Sometimes, dice hate me. I’ll roll way more than I actually need in one instance, then fail with snake eyes the next. There’s never a happy medium of consistently average rolls. Yes, I know about probability and how my odds are the same every single time. And I saw take your logic and your mathematics away because there is clearly sorcery at work here.
Usually though, it’s once the game has started that the dice conspire against me. Tonight, they got me during character creation. Because our next game is Traveller, and Traveller hates players the way dice hate me. Most role-playing games have you start off with a shiny new character. Oh, you have a background, maybe some skills, even a backstory, but you’re not exactly experienced. Traveller has you go through several years of your life while you’re creating your character. You begin as a wide-eyed eighteen-year old, and can progress through any number of careers until you decide you’re ready to go adventuring. All of this is guided by rolls of the dice, and based on my previous statements, you can probably see where this is going.

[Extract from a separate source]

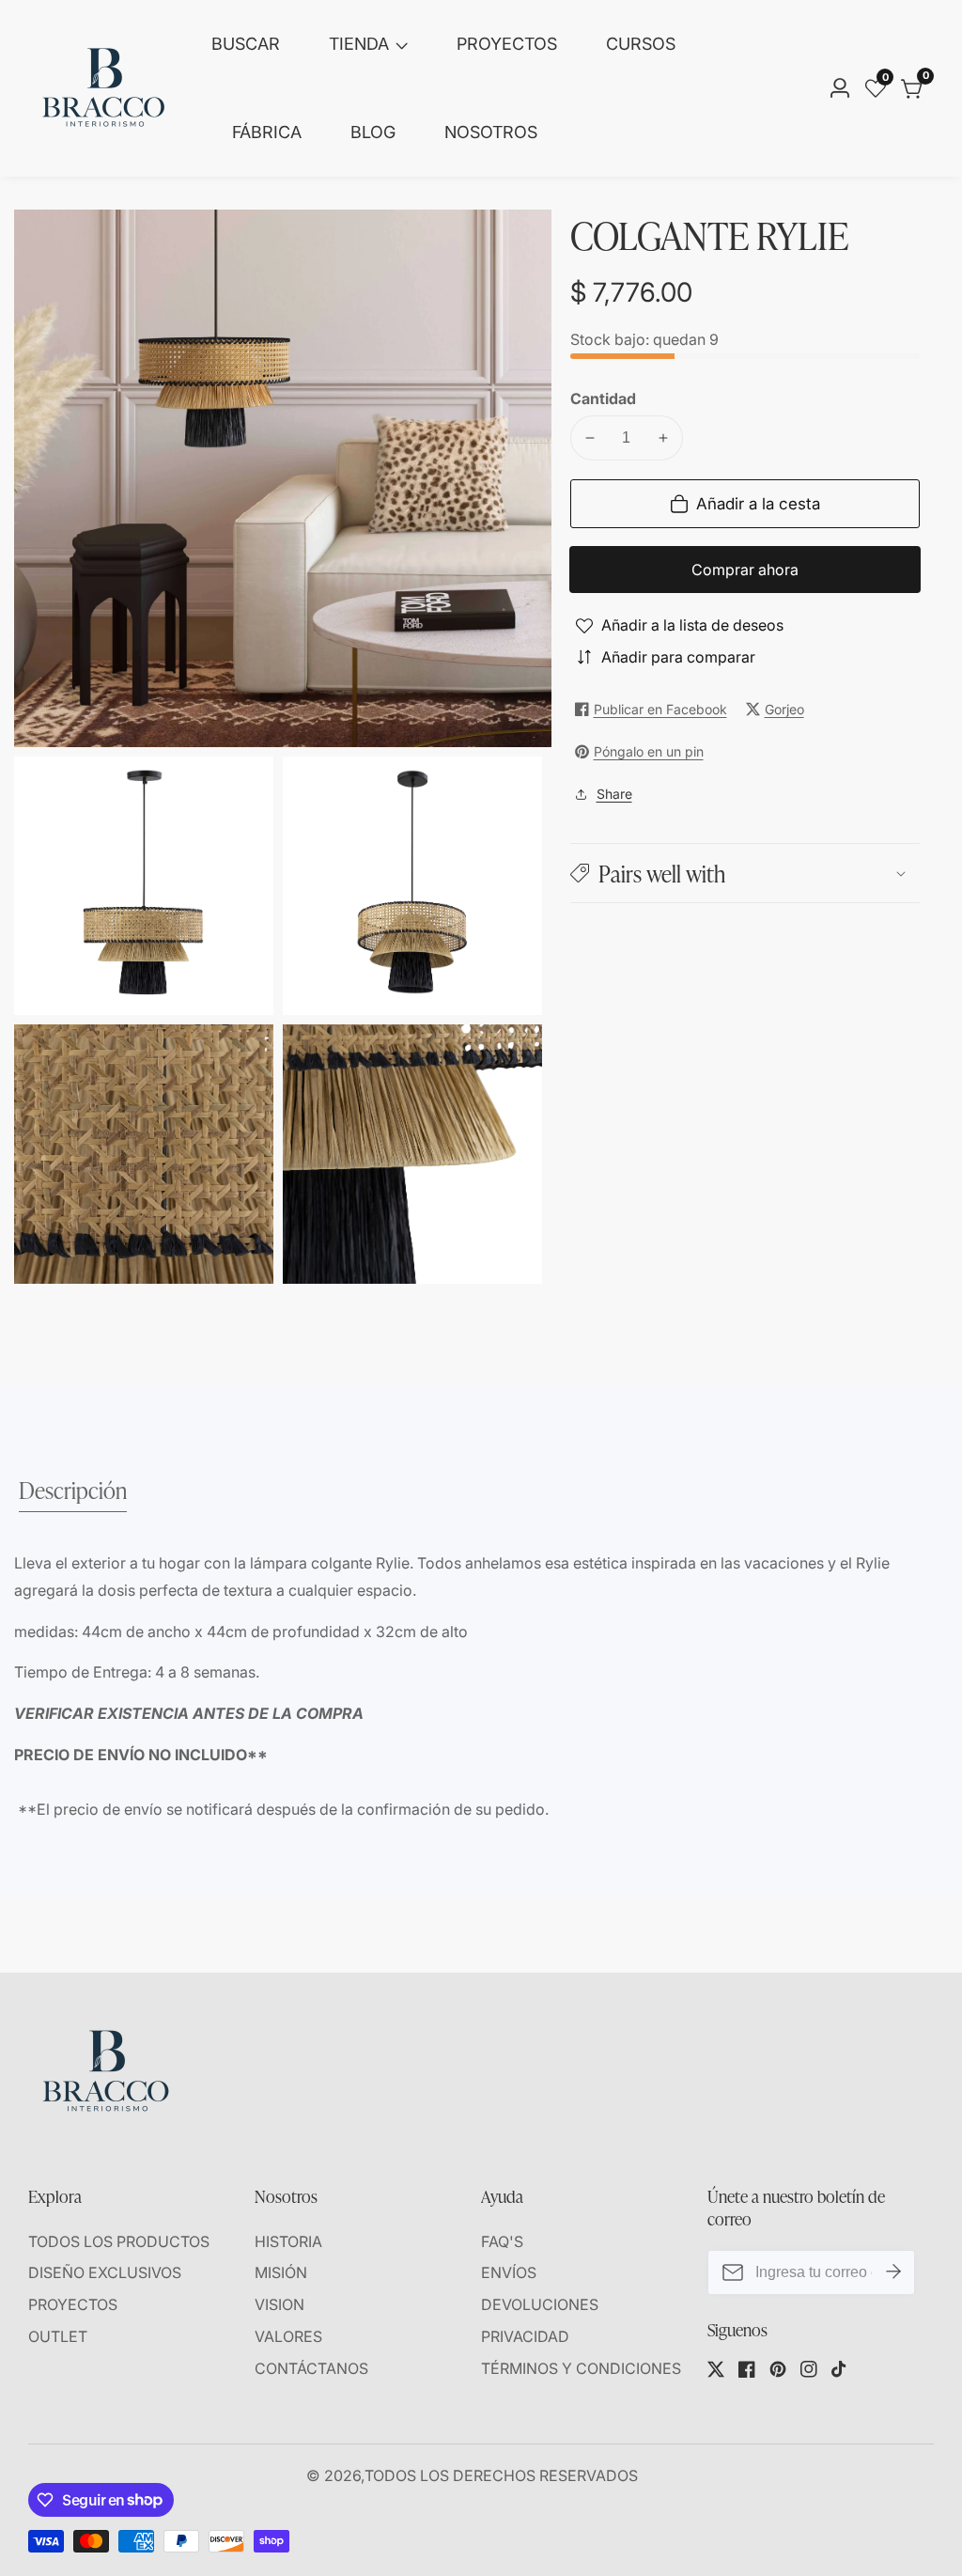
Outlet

My first attempt tonight ended up with a character who couldn’t hold down a steady job as a criminal. A CRIMINAL. I didn’t even know they had hiring practices. I couldn’t even make the roll to join a pirate crew. I ended up as a vagabond, which is a nice way of saying wandering bum. And of course, the more careers you have, the harder it is to start a new one. “It’s like life,” my friends said. You know, the thing I play games to get away from? In vain pursuit of a successful career, I aged Character A to fifty before deciding his Dickensian tale of woe was just too much to bear and walked him out the nearest airlock.

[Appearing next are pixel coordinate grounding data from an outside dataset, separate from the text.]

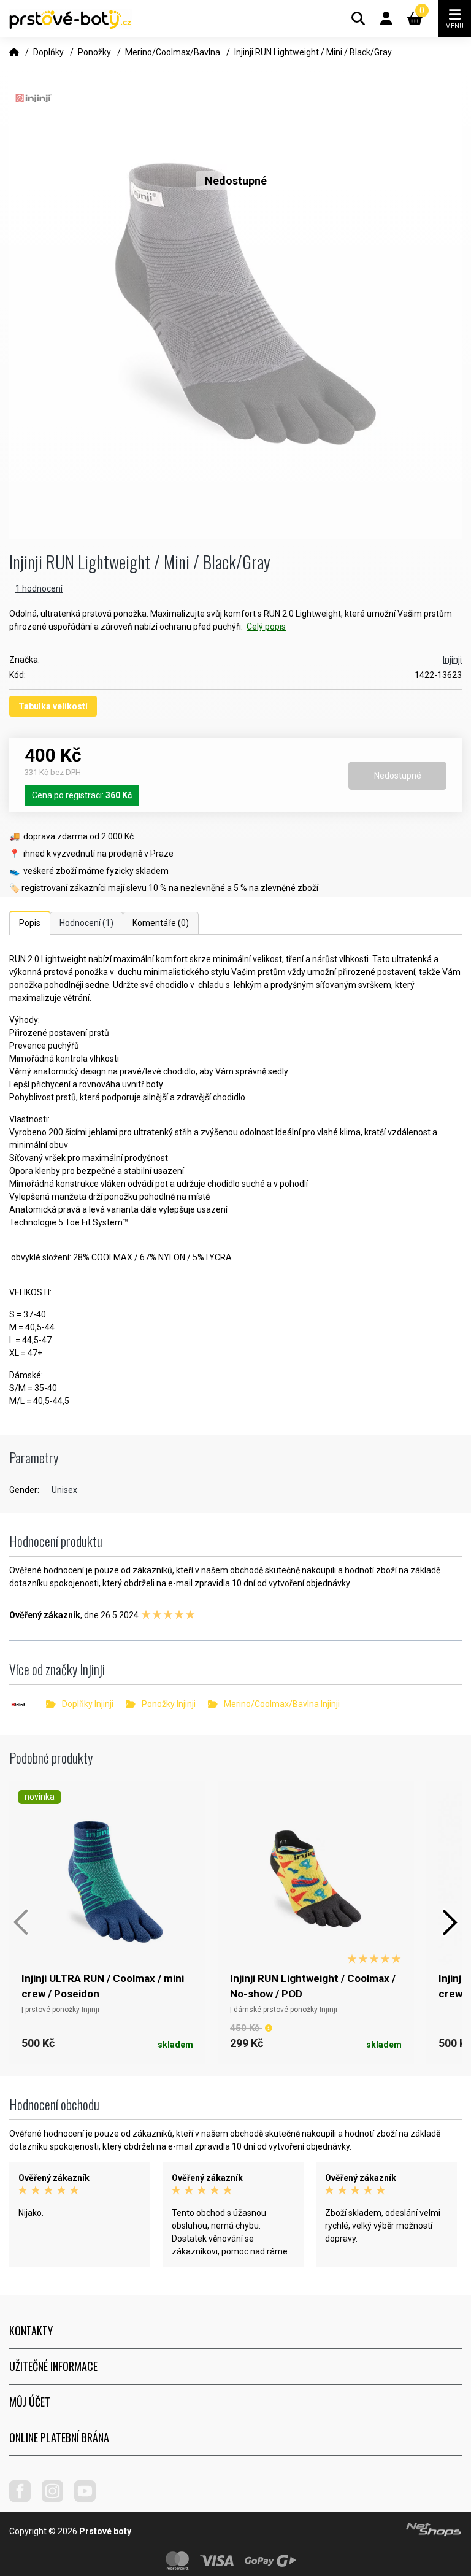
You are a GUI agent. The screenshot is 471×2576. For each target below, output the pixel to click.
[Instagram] (57, 2499)
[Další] (449, 1922)
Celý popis (266, 626)
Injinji (452, 660)
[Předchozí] (21, 1922)
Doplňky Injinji (87, 1704)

For my second try, I figured I’d go the military route. Get drafted, work my way up through the ranks. I managed to get promoted … then immediately rolled a result in which a vindictive superior officer had me drummed out of the service. This was followed by a stint as a salvager which ended with me receiving near fatal injuries after successfully avoiding a space battle. Yes, only I could evade vast fleets of starships hurling atomic death at each other, then nearly die anyway. Most of this misfortune was due to getting the worst possible roll at the worst possible time. In one instance, I had two rolls on a table whose worst outcome came from rolling a one. Guess what I got on both rolls? The kicker is, this is the toned down version of Traveller. In the original edition, your character could actually die during creation. Which may have been preferable to the two tales of woe I came up with.
A good part of my frustration is that I’m used to character creation where you have an idea, then use the system to create something that matches that idea. Here, you have to adapt on the fly. Only I wasn’t getting anything I really wanted to adapt to. I envisioned a space pirate streaking through the stars, and instead got someone who couldn’t make a living as a hitchhiker. Yes, the various mishaps offered up plenty of story ideas, but they were story ideas for sad, broken down middle-aged men. And I don’t need a role-playing game to see what that’s like.
Our GM said to wait a few days for the dice to forget their grudge against me and try it again. Now that I know what to expect, I’ll hopefully have better luck. Or at least be better prepared when I don’t.